* **TO DO**:
Would you please copy all of the data exactly, skipping the images?

EXERCISE DATA Start Marker

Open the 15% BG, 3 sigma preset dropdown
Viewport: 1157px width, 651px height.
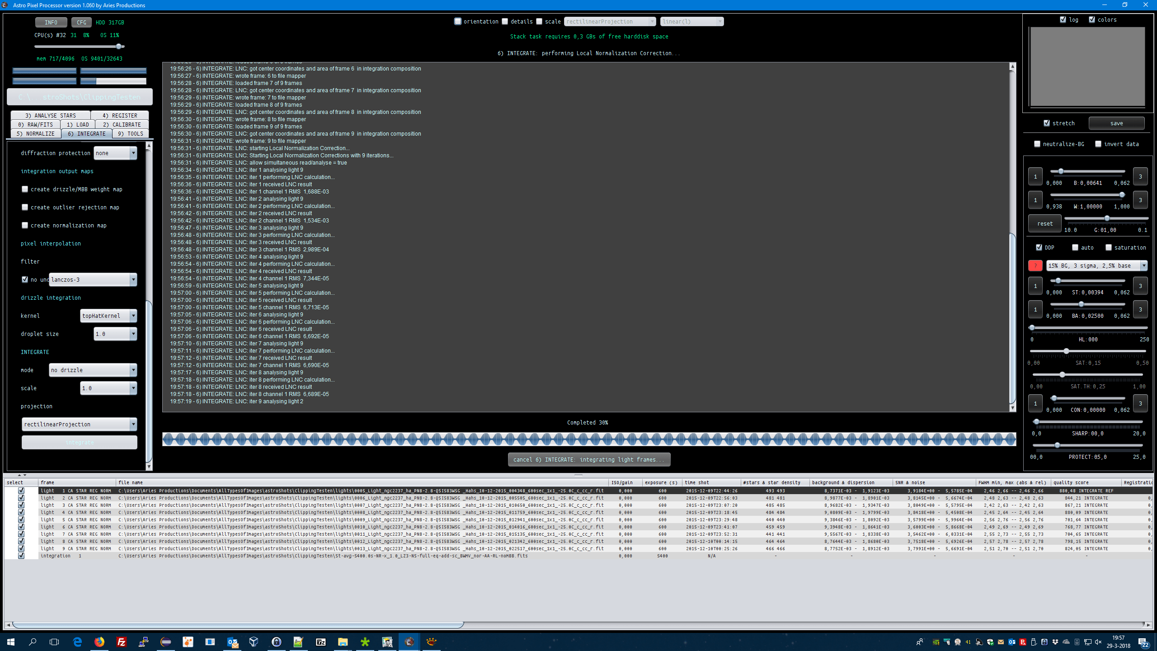1143,265
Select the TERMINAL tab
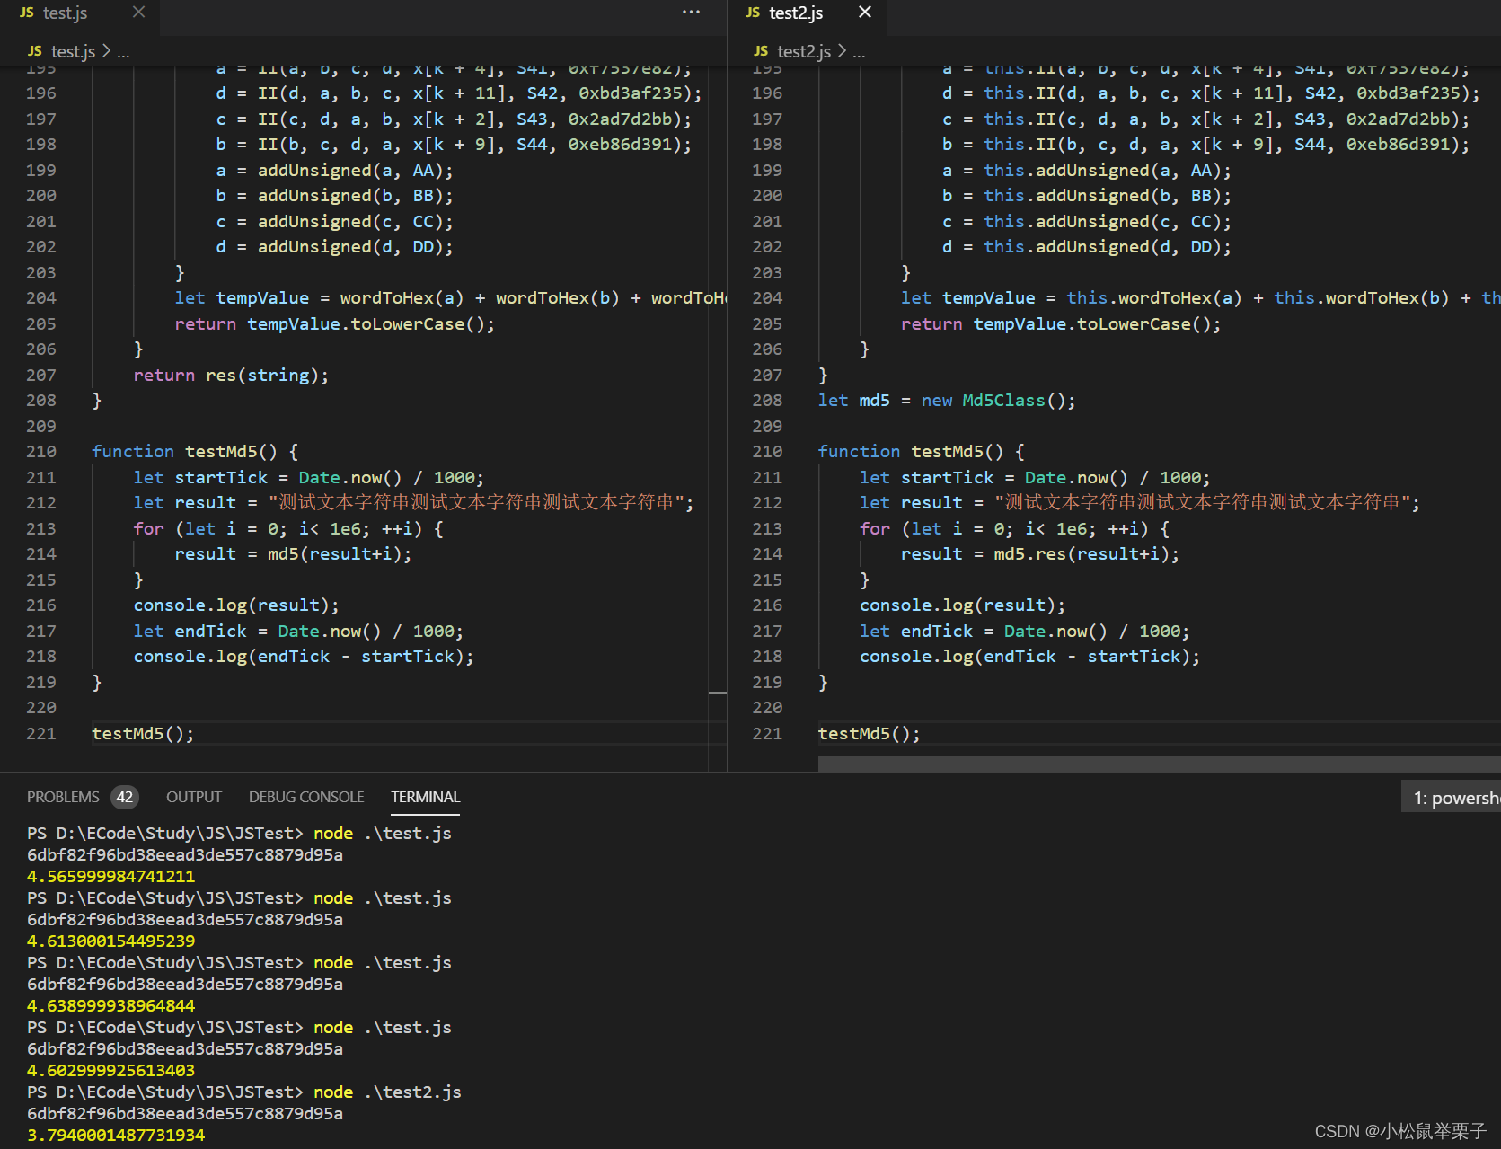The width and height of the screenshot is (1501, 1149). point(425,796)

EXERCISE DATA End Marker

* **ANSWER FOR THIS EXERCISE**:
Open the 15% BG, 3 sigma preset dropdown
Viewport: 1157px width, 651px height.
1143,265
Select the TERMINAL tab
The width and height of the screenshot is (1501, 1149). point(425,796)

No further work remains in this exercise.